Exercise directions » Only the stretch of the listing below that runs from the line with "This screenshot has height=667, width=1120." through the line with "Given: Open the Terminal menu in menu bar" is to be printed, exactly and with both ends.

Data to examine »
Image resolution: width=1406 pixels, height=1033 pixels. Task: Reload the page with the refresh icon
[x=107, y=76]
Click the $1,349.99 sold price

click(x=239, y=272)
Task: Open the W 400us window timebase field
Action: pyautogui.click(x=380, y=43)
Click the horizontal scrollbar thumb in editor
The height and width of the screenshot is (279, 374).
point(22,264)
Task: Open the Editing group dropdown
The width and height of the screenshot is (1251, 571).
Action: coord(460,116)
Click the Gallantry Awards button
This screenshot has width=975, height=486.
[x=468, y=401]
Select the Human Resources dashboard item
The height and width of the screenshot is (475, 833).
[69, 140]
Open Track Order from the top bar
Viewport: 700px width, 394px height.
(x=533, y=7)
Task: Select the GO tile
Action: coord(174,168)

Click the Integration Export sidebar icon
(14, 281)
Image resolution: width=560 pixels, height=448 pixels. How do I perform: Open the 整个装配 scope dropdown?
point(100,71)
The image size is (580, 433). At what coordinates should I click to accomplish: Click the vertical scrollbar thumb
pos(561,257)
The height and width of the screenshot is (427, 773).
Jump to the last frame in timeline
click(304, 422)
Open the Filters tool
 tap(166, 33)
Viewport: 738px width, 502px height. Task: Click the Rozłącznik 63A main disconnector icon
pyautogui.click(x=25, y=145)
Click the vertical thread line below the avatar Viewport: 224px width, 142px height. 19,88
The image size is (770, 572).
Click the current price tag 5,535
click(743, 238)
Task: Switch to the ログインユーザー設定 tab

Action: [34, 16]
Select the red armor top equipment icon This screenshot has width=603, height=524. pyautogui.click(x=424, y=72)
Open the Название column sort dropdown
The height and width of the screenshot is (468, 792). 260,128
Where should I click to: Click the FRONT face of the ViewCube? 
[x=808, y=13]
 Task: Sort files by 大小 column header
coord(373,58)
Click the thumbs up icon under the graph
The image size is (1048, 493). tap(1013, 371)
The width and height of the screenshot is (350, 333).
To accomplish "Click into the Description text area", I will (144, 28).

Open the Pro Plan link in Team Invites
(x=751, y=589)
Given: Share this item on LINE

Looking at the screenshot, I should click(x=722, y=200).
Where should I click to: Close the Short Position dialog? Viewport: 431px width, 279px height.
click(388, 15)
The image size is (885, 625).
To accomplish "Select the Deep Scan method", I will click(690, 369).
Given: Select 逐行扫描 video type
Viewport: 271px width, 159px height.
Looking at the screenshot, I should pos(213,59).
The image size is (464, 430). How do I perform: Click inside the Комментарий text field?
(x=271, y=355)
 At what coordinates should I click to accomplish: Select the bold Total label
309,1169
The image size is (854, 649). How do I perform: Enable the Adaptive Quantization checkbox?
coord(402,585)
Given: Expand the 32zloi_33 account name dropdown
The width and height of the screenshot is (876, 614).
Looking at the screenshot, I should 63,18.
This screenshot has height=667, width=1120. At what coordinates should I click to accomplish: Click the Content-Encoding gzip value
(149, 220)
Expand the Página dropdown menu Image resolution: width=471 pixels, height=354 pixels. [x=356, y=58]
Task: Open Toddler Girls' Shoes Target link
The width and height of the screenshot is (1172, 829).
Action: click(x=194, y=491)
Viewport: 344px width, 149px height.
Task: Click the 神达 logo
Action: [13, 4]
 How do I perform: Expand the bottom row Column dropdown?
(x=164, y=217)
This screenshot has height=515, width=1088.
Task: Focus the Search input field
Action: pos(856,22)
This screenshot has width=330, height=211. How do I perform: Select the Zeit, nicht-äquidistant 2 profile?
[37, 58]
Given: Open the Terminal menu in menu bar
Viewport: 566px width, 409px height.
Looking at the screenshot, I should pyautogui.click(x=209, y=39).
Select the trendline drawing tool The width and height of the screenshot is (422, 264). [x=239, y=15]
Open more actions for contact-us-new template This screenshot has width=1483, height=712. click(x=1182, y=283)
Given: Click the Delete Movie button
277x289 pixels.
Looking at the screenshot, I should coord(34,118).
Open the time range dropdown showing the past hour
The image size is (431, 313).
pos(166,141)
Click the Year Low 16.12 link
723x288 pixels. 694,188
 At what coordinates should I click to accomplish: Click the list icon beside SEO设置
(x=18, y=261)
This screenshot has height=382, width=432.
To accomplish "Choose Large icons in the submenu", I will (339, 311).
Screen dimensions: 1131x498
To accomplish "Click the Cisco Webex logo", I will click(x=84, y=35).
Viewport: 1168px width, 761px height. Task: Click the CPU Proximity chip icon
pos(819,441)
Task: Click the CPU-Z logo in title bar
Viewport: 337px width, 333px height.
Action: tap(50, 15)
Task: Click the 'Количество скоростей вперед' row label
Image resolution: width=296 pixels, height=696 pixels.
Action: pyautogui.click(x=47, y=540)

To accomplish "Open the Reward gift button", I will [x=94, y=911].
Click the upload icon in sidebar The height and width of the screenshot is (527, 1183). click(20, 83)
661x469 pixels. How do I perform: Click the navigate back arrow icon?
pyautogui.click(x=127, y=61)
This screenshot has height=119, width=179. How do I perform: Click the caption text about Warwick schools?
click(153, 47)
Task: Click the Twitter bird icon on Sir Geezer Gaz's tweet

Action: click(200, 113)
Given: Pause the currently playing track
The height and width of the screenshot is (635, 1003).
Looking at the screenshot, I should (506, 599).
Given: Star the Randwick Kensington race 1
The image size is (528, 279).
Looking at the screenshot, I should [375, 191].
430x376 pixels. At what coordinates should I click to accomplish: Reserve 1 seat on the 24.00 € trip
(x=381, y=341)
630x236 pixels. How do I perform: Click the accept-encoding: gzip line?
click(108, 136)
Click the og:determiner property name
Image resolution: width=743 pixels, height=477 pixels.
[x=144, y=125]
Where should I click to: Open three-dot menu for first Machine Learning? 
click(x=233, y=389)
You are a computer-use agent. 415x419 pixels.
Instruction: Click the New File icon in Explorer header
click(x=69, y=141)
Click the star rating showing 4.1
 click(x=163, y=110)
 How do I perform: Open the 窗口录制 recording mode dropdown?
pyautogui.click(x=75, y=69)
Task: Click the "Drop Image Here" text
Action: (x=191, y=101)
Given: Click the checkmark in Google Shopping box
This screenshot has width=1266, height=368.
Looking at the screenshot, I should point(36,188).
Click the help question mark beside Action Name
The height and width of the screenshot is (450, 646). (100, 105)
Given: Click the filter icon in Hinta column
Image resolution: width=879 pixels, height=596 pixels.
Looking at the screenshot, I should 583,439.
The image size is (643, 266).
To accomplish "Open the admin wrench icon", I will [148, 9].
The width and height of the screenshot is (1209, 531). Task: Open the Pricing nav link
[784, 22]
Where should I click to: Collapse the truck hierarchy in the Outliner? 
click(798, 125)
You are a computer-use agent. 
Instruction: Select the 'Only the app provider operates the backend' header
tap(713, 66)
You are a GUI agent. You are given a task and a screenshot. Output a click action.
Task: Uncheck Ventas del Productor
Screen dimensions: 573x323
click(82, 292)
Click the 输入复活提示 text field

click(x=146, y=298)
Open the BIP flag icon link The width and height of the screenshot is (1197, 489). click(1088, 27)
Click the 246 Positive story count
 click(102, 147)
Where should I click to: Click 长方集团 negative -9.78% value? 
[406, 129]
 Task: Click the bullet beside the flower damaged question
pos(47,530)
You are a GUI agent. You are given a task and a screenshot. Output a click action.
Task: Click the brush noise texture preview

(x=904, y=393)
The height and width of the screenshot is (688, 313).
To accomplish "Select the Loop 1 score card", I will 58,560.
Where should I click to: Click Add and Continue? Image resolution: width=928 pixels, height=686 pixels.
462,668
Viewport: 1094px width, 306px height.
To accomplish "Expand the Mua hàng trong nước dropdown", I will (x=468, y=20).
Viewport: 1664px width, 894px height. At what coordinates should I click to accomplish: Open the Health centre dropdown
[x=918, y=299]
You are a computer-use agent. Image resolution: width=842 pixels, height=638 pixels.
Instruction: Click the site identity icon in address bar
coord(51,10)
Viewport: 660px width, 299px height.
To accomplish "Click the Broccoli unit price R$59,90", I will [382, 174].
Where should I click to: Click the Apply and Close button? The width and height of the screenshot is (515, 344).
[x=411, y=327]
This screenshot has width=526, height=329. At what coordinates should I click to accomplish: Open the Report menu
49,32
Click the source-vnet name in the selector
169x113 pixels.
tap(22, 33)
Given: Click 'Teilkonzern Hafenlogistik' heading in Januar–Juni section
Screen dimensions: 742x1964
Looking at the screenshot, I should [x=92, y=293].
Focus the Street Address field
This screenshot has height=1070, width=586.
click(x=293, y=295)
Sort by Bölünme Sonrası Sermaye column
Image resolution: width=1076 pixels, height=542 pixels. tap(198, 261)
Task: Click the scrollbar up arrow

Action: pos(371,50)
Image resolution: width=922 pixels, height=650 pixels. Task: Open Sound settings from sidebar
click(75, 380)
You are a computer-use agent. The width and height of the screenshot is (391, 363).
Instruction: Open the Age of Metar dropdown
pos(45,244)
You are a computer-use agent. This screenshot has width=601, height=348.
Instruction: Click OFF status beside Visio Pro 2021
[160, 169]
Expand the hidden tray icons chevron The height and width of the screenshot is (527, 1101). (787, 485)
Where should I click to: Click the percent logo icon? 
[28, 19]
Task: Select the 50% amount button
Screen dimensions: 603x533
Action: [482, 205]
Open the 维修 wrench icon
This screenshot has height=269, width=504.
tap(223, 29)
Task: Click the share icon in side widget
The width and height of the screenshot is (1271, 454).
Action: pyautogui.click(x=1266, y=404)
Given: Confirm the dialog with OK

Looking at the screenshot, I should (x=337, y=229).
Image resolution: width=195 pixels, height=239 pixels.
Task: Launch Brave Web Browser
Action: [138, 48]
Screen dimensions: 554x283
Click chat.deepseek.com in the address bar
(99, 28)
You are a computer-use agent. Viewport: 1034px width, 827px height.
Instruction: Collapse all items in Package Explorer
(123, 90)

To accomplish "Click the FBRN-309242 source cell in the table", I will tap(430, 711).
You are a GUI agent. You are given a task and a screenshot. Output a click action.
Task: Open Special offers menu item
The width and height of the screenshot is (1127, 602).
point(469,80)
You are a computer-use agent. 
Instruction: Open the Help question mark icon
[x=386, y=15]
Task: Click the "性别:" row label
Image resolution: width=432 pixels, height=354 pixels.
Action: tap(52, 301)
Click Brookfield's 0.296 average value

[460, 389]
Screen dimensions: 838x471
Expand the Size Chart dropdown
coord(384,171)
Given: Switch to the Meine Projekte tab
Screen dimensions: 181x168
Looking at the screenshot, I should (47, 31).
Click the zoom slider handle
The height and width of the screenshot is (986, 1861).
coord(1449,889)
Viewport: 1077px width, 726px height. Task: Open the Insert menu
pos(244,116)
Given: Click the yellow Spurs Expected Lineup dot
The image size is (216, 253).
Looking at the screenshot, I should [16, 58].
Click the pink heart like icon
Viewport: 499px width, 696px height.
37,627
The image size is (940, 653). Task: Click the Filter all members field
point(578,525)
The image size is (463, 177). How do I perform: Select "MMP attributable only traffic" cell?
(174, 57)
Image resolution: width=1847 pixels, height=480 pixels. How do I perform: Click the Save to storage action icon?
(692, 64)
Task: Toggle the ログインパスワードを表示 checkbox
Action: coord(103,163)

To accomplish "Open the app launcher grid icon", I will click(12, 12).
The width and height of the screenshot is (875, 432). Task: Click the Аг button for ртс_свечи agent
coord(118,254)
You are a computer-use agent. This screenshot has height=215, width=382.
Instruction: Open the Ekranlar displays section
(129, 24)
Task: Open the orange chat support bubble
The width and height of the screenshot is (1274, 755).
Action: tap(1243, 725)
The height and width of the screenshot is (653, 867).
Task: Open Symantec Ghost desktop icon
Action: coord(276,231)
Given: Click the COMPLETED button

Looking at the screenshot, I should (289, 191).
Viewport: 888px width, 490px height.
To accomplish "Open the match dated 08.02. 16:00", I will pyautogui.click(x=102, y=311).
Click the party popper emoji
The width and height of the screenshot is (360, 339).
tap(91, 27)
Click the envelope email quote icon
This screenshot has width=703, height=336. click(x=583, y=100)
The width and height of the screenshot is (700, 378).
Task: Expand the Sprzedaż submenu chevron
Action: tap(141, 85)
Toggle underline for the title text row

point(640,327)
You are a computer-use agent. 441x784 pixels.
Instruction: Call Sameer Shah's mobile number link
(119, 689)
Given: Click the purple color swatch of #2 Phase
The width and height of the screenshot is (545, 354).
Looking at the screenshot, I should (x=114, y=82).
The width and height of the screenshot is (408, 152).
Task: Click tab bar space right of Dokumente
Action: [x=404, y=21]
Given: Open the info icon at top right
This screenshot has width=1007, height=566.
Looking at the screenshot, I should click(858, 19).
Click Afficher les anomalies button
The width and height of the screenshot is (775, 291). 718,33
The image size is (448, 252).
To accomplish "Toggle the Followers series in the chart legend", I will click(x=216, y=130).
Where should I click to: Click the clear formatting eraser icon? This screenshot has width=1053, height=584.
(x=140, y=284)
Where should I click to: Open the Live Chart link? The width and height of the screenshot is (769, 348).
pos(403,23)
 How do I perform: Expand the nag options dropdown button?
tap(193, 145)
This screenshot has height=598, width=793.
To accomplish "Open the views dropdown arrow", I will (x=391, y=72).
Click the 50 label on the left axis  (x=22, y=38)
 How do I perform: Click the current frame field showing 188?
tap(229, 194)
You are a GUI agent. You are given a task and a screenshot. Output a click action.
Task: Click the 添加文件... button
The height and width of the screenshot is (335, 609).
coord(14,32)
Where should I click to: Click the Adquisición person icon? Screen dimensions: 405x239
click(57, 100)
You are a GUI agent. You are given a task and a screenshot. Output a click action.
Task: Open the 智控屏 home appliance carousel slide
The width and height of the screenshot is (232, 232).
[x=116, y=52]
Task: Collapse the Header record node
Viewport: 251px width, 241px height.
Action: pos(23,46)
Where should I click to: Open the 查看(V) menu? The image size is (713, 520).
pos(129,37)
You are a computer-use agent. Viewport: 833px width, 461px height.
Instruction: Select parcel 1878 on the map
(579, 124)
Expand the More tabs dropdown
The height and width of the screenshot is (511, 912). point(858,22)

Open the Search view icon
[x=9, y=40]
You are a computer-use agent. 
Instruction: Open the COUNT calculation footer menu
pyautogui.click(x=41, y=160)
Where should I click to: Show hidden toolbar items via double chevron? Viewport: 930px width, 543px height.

Solution below »
This screenshot has height=667, width=1120. At what coordinates should I click to accomplish: Click the Content-Encoding gzip value
(149, 220)
Expand the Página dropdown menu Image resolution: width=471 pixels, height=354 pixels. [x=356, y=58]
Task: Open Toddler Girls' Shoes Target link
The width and height of the screenshot is (1172, 829).
Action: click(x=194, y=491)
Viewport: 344px width, 149px height.
Task: Click the 神达 logo
Action: [13, 4]
 How do I perform: Expand the bottom row Column dropdown?
(x=164, y=217)
This screenshot has height=515, width=1088.
Task: Focus the Search input field
Action: pos(856,22)
This screenshot has width=330, height=211. How do I perform: Select the Zeit, nicht-äquidistant 2 profile?
[37, 58]
Given: Open the Terminal menu in menu bar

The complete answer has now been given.